Aprirsi al nuovo però non in modo acritico, capacità di elaborare un senso del passato, proiettarsi nel Mediterraneo restando ben radicati nel cuore dell’Europa. Nel suo classico Viaggio in Italia Guido Piovene osserva che “le Marche sono un plurale”(Viaggio in Italia, Mondadori 1957). Ora, a parte gli Abruzzi, c’è solo un’altra regione italiana che si declina al plurale: le Puglie (anche se dall’istituzione delle regioni, nel 1970, si è stabilizzata la dizione “Puglia”).
E si declina al plurale sia geograficamente che storicamente, linguisticamente, culturalmente, etc. Non è solo il paesaggio che muta radicalmente: per restare a Piovene si passa dalla pianura gialla del Tavoliere al carattere tutto levantino di Bari (che si rispecchia in un paesaggio interiore e affettivo: l’amore cresce qui “da una specie di sottobosco di trattative, segreta diplomazia, interventi di intermediari. Rimane il complesso dell’harem, senza l’antica rigidezza”), a Taranto nuova, distesa su una antica necropoli, alle piazze teatrali di Lecce dove “una commedia di Goldoni non stonerebbe”. Un salentino ha pochissimo in comune con un abitante della provincia di Foggia o con i leccesi, popolazione elegante “poco meridionale nel fisico”(Piovene), con molte persone bionde di pelle asciutta e chiara. Ma non stiamo parlando anche dell’Italia, un paese che si caratterizza proprio per la sua estrema varietà di idiomi, culture, paesaggi, tradizioni, caratteri? Di qui la difficile ma anche entusiasmante ricerca di una modernità tutta italiana, diversa da quella di altri paesi, e forse dal volto più umano.

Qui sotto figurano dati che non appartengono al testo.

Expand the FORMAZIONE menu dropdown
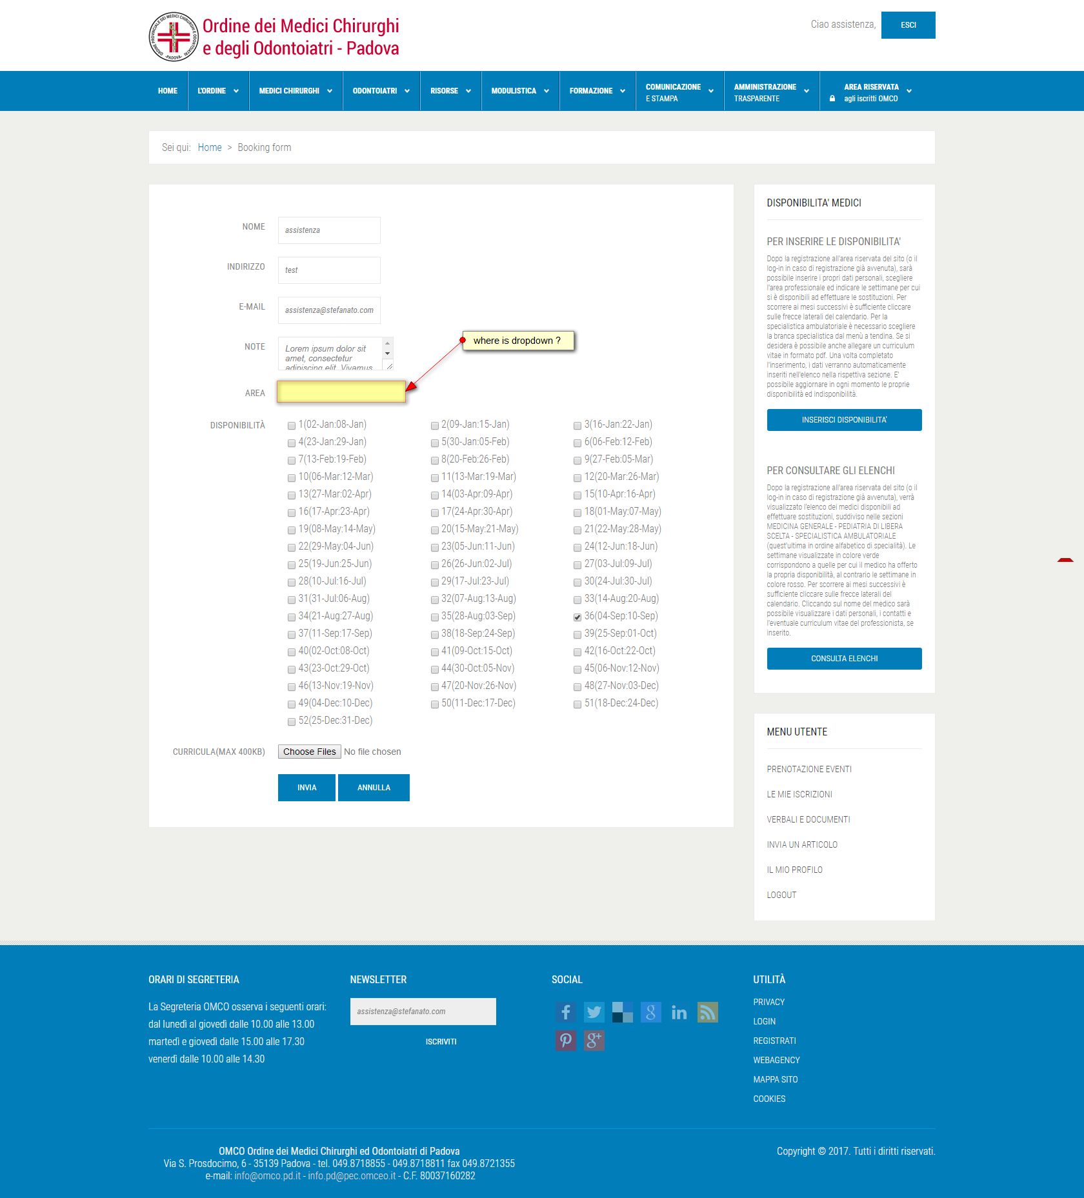The width and height of the screenshot is (1084, 1198). point(597,91)
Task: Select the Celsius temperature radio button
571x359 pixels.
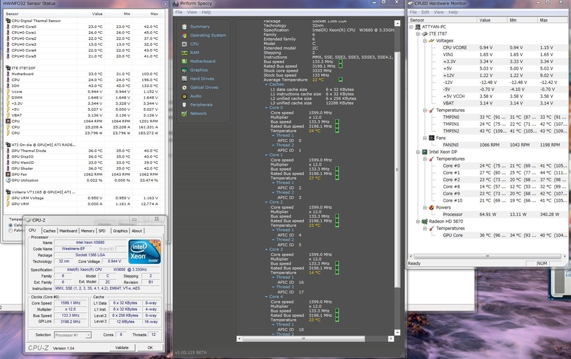Action: click(11, 225)
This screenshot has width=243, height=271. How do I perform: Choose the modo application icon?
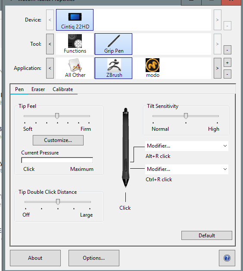pos(153,68)
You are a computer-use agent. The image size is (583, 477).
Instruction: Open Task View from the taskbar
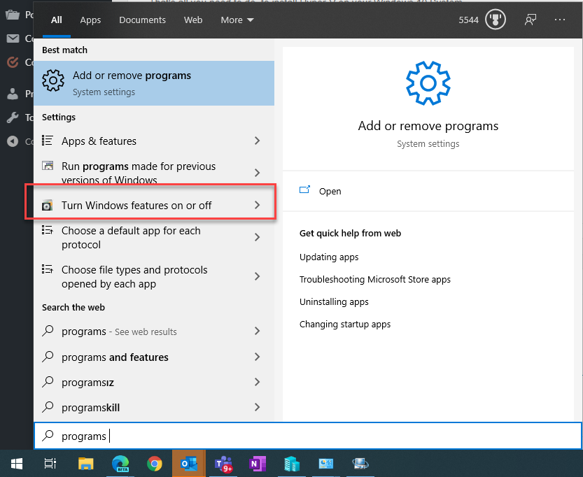pyautogui.click(x=50, y=464)
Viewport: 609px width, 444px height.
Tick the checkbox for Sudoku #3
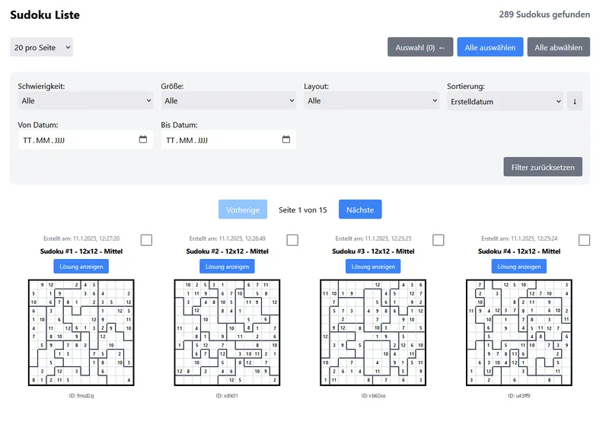(x=438, y=239)
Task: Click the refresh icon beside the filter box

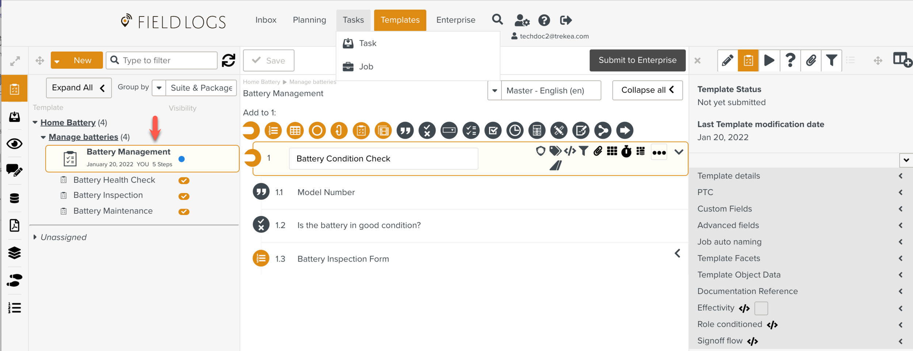Action: pos(229,60)
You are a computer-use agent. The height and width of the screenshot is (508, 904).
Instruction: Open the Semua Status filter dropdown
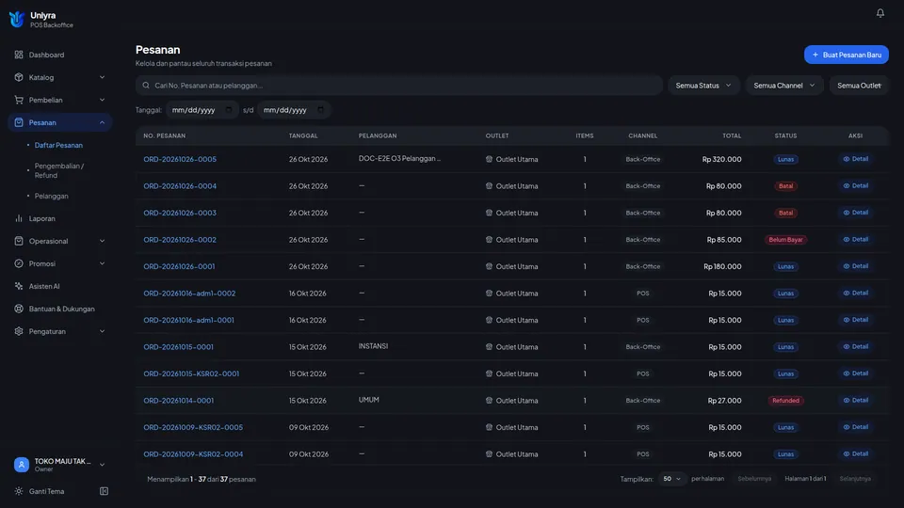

Ricorda il sociologo Franco Cassano (docente all’università di Bari) che la modernità non è solo una “macchina globalizzante e distruttiva” ma anche, tra l’altro, “un’idea di fraternità più larga di quella della comunità”. E anche giocando con i propri cliché: ad esempio a Bari nessuno dice “Beri” come Lino Banfi, che infatti è del foggiano (questa pronuncia in realtà viene dalla macchietta del pugliese nelle commedie di Totò), ma a questo punto i baresi possono anche permettersi di fare dell’autoironia su questa falsa abitudine linguistica. Così come l’Italia, giocando con i propri migliori cliché – il Belpaese della estroversione, del buonumore e della ospitalità – può fingere che siano veri e provare ad agire di conseguenza.